Alexandre Maire, 25 ans, est peut-être le plus jeune éleveur d’escargots de France, il l’est de Lorraine et des Vosges ! Mais  son trip, c’est enchaîner les heures de travail et ne pas avoir peur de sortir les escargots des coquilles un par un, environ 350 douzaines par jour ! Il présente son affaire sans stress. Il est dans son élément : l’escargot élevé, nourri et cuisiné à Romont !

25 ans et déjà une reprise à son actif !  Il a repris l’élevage de Maryvonne Pimont qui était installé à Rambervillers. Lui s’est installé à quelques kilomètres de là, où il a pu racheter 4000m2 de terres à son grand-père. « La qualité du terrain est importante, car l’escargot est une vraie éponge, explique Alexandre Maire, il s’imprègne de tout ce qui fait le sol ».

Je croyais qu’on allait les cuisiner…

L’aventure a commencé quand il avait une douzaine d’années. « J’avais ramassé 50 escargots et je croyais que mes parents allaient les cuisiner, mais ils m’ont dit que c’était compliqué ! raconte le jeune chef d’entreprise. Je n’ai pas voulu les relâcher et je les mis dehors dans un petit parc et j’ai eu de la chance, ils se sont reproduits ! ».

Une formation spécialisée à Besançon

À partir de là, il s’intéresse à la question et s’aperçoit que ça lui plait bien.

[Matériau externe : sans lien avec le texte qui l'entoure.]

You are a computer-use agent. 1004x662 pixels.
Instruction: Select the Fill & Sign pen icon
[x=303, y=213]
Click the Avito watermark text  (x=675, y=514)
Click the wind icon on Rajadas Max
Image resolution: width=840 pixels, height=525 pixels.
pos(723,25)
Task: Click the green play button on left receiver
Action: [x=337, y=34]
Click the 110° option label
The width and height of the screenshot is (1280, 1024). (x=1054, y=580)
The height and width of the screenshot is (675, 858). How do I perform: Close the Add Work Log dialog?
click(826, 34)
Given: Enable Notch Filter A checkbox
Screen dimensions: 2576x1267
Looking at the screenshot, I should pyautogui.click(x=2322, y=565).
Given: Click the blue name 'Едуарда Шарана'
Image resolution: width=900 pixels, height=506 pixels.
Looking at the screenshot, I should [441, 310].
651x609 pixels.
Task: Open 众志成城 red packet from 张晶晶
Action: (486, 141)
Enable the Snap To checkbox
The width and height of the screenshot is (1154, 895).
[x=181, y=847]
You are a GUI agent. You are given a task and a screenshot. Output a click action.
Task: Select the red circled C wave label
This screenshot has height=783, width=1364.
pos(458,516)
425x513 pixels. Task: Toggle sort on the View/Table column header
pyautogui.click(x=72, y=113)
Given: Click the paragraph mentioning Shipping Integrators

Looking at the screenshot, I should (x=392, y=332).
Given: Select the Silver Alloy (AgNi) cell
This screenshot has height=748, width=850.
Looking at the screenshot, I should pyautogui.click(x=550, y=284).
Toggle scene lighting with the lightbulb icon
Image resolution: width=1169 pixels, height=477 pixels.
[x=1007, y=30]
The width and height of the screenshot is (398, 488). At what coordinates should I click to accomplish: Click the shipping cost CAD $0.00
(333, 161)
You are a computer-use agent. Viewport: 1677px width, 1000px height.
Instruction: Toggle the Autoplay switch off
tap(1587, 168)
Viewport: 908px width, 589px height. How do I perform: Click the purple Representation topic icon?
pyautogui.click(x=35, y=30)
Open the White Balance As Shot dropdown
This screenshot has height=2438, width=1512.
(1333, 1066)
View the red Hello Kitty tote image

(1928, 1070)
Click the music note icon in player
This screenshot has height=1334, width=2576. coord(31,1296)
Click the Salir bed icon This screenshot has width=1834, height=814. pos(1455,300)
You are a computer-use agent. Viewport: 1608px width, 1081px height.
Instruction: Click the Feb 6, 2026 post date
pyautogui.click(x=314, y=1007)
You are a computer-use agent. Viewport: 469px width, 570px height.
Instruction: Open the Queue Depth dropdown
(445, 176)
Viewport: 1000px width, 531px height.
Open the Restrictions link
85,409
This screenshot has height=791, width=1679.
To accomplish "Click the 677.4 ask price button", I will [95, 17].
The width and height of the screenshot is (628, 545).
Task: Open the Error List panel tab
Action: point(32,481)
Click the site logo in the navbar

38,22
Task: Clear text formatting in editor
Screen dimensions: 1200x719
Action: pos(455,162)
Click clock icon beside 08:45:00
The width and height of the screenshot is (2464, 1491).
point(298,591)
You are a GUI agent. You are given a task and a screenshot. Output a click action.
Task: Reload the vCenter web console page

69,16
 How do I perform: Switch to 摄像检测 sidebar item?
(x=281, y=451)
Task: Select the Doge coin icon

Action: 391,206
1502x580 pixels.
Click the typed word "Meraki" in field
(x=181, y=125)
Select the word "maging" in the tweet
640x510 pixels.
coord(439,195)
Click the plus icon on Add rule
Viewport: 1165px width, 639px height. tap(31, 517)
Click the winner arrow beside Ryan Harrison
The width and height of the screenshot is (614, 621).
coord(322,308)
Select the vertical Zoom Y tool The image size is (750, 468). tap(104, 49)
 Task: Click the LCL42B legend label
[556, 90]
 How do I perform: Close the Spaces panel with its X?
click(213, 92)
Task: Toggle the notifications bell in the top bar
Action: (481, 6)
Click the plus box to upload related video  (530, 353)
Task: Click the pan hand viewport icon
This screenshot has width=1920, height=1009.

Il prend contact avec l’éleveuse de Rambervillers. « Elle m’a donné une dizaine de Gros gris, pour lancer mon élevage dans cette espèce ». Il fait un Brevet Professionnel de Responsable d’Exploitation Agricole. Et tout s’enchaîne. Madame Pimont lui annonce qu’elle veut arrêter et lui propose de reprendre l’affaire. Il suit alors la formation spécialisée à Besançon en 2011-2012, va voir à droite à gauche comment accommoder les escargots suivant les régions.

Il reprend l’élevage de Rambervillers

En 2013, Alexandre Maire rachète l’élevage et organise la transhumance des escargots. « Au début, je n’avais pas les moyens d’aménager un labo pour cuisiner, alors j’en ai sous-traité un pendant 2 ans1/2. C’était vraiment compliqué de tout transporter à chaque fois dans un sens puis dans l’autre ». Aujourd’hui il a construit son propre labo opérationnel avec un espace boutique. Il vend aux particuliers sur les marchés et dans les magasins de vente directe et aux restaurateurs et traiteurs.

300 000 escargots

En 2016, il a un parc de 300 000 escargots et envisage d’en faire 50 000 de plus pour 2017. « L’accouplement explique Alexandre, dure 12h. Chaque escargot pond une centaine d’oeufs mais il peut aller jusqu’à 300″. Fin mars, il récolte les oeufs dans une boite et au bout de 15 jours, c’est l’éclosion des petits. Le parc comprend des abris car ils sont fragiles et n’aiment pas le vent.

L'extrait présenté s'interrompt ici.